▸ Exercise input

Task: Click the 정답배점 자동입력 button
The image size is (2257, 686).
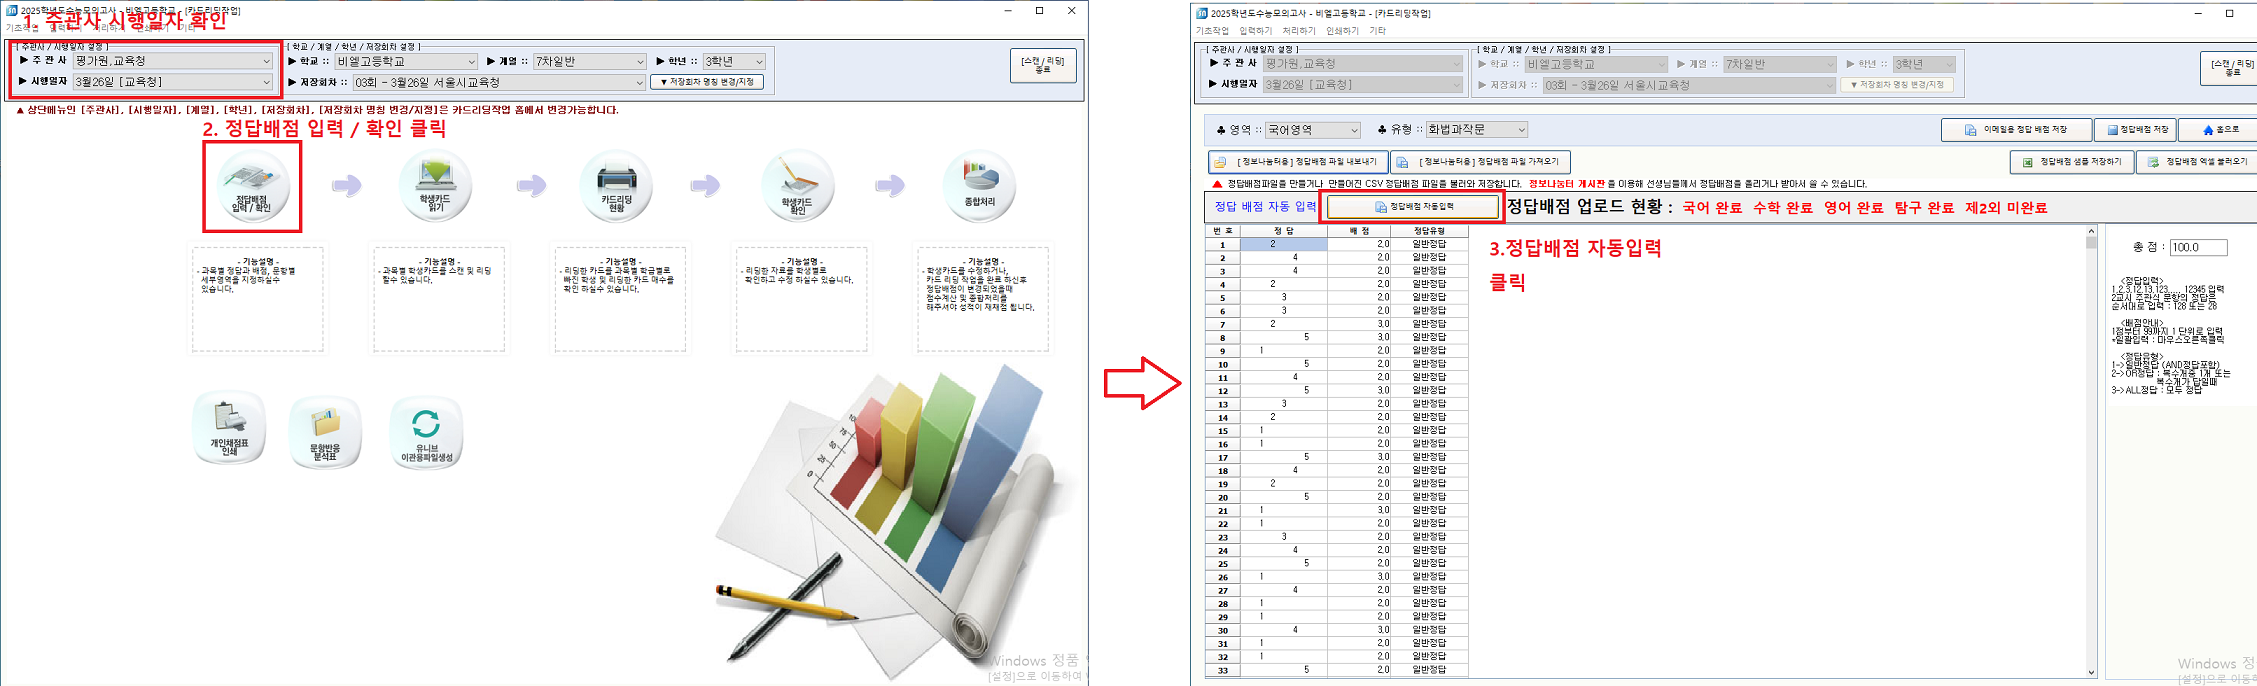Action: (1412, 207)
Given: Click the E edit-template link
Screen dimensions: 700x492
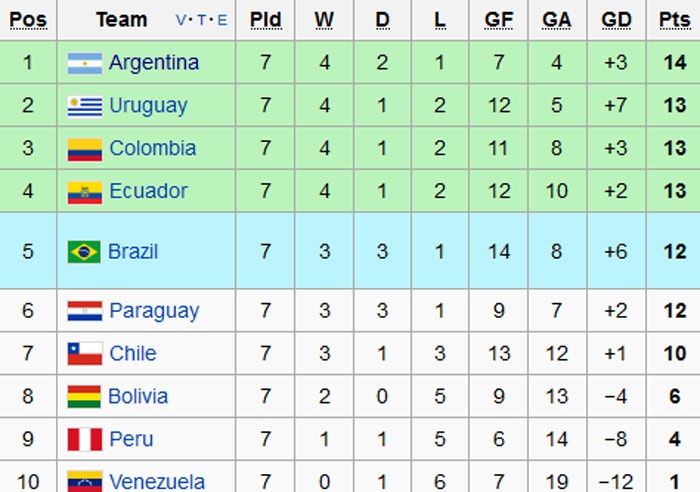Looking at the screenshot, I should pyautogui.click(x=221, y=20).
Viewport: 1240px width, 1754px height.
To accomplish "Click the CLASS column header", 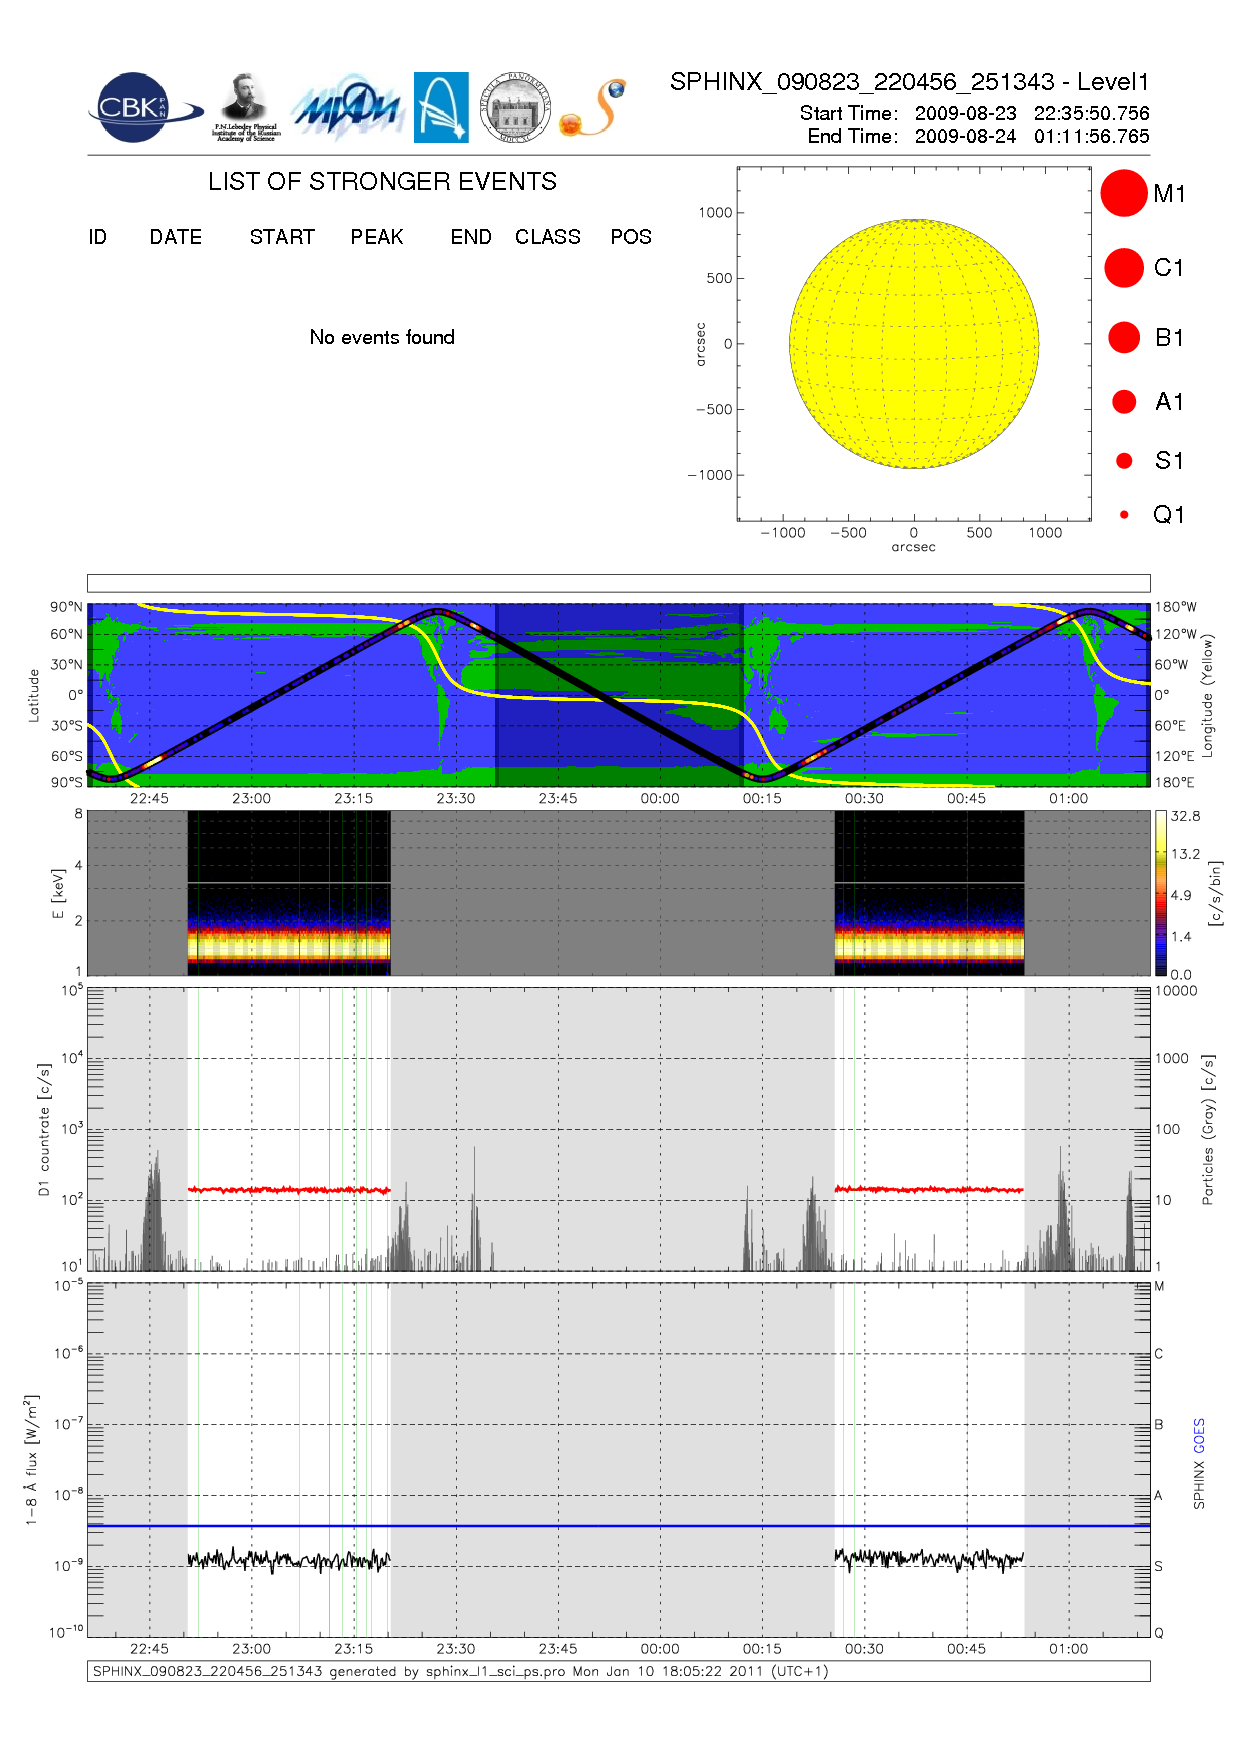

▸ Action item
Beginning with the line that contains "Screen dimensions: 700x492" in the data above, please copy each line exactly until the last line, both ends included, skipping any pictures.

▸ Output
Screen dimensions: 700x492
Looking at the screenshot, I should pyautogui.click(x=221, y=20).
Viewport: 1240px width, 1754px height.
To accomplish "Click the CLASS column header", 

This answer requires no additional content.